### WHAT IS EXPECTED
Copy out the lines below word for word, leaving out the pictures.

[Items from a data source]
# # # # # # #
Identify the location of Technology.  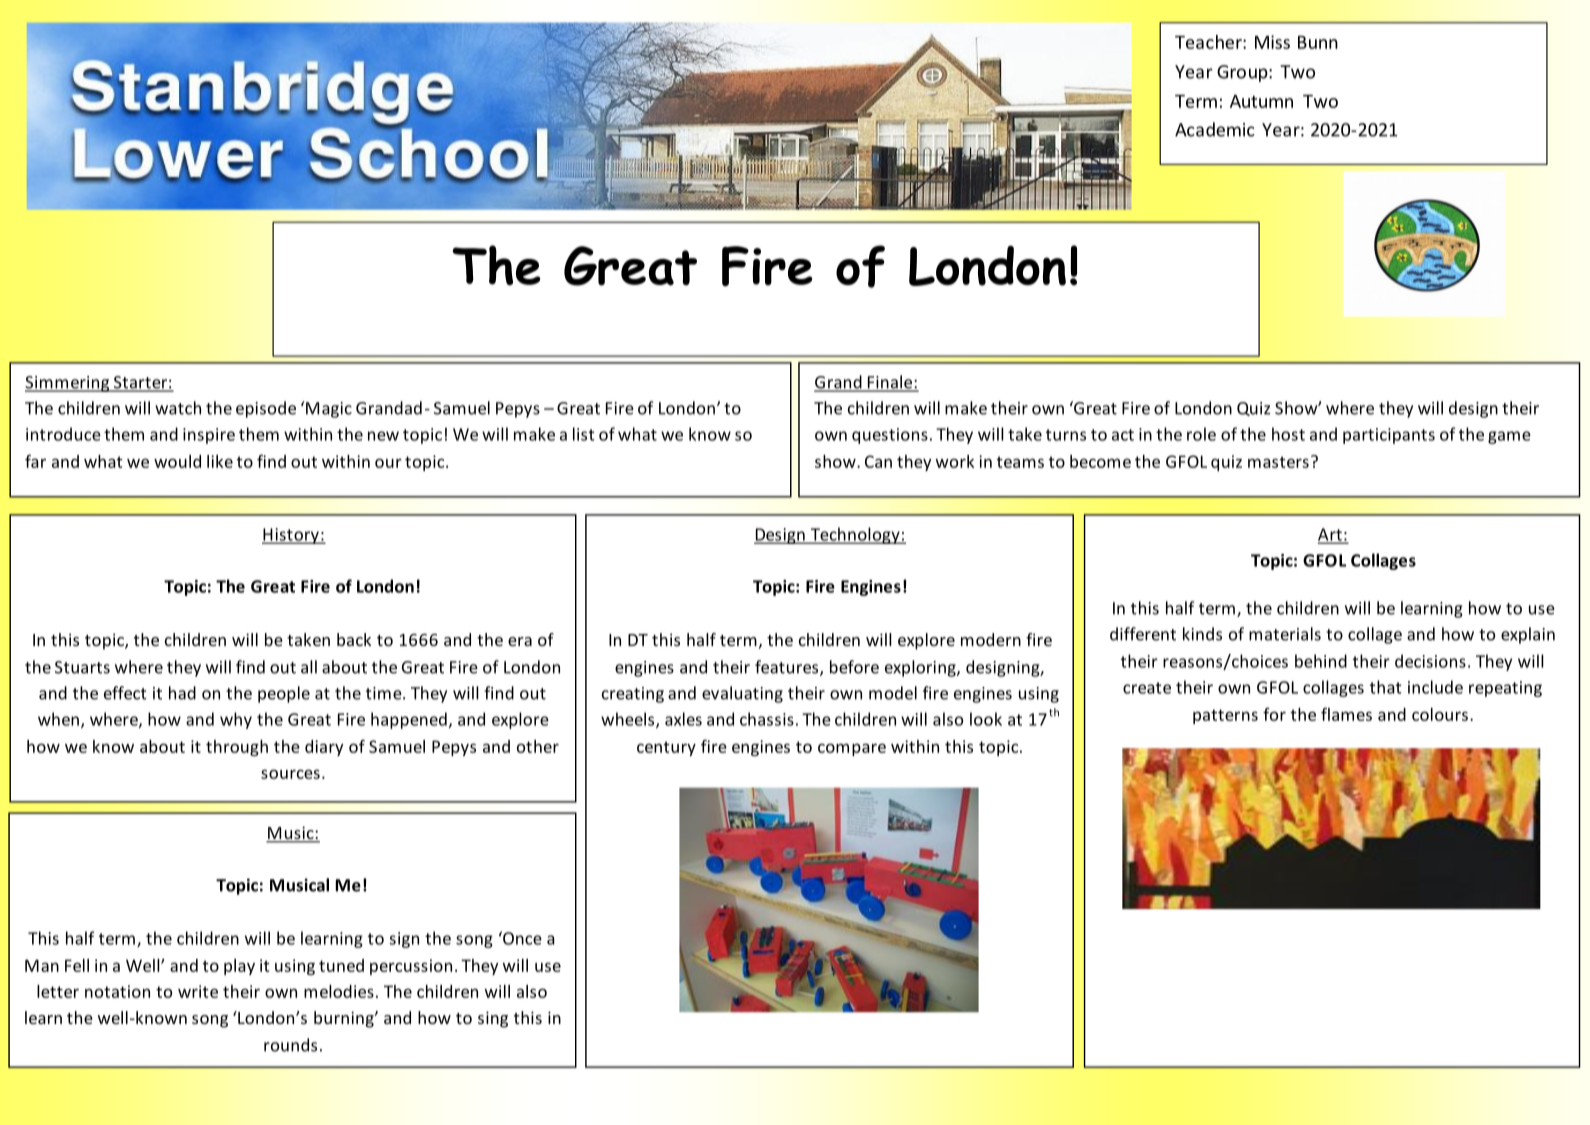
(855, 535).
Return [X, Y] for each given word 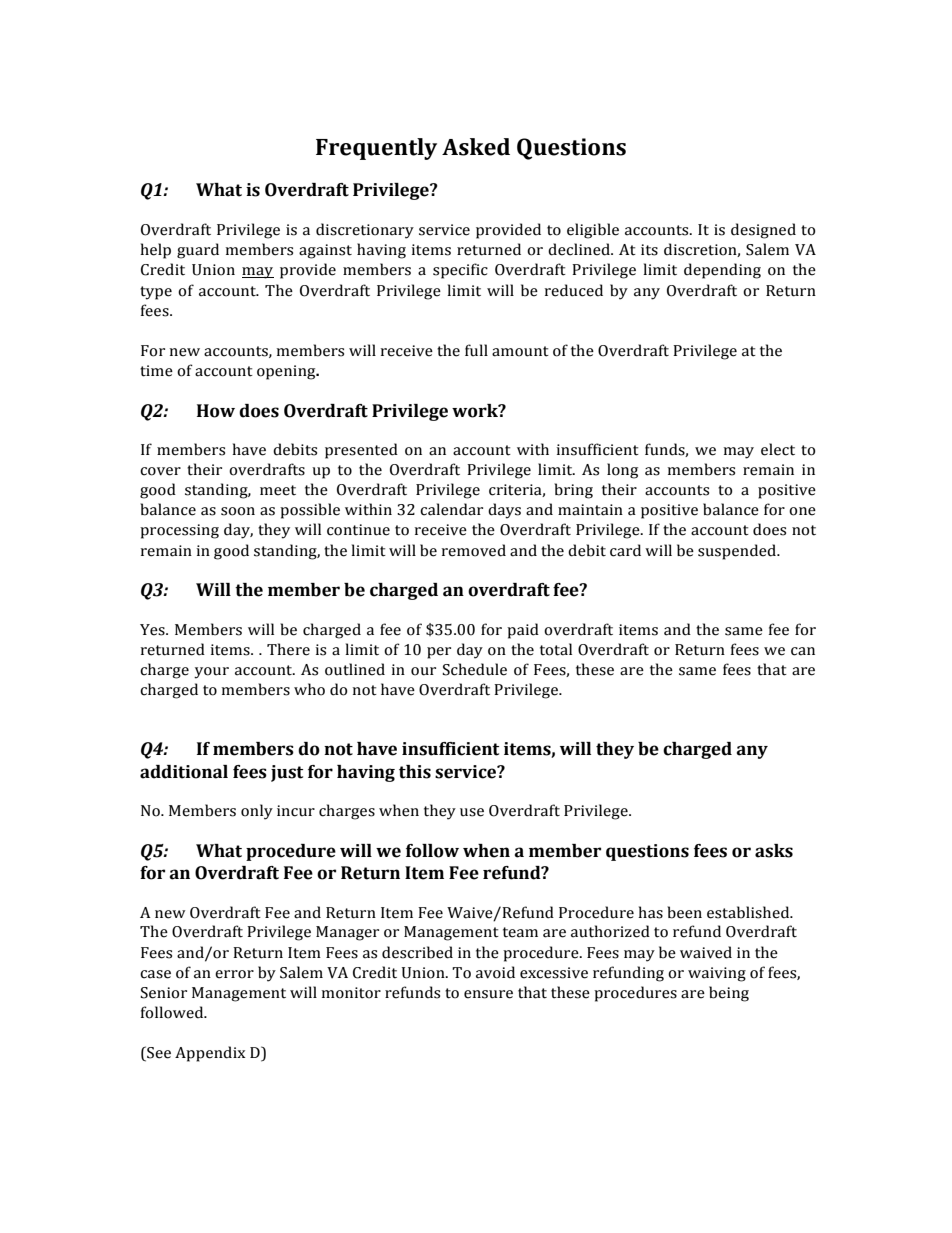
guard [198, 251]
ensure [488, 994]
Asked [476, 147]
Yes [153, 630]
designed [763, 231]
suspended [738, 552]
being [729, 994]
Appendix [210, 1054]
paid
# # # # # # #
### COMPLETED TASK
Identify the location of Technology.  
(855, 535).
Return [X, Y] for each given word 
guard [198, 251]
ensure [488, 994]
Asked [476, 147]
Yes [153, 630]
designed [763, 231]
suspended [738, 552]
being [729, 994]
Appendix [210, 1054]
paid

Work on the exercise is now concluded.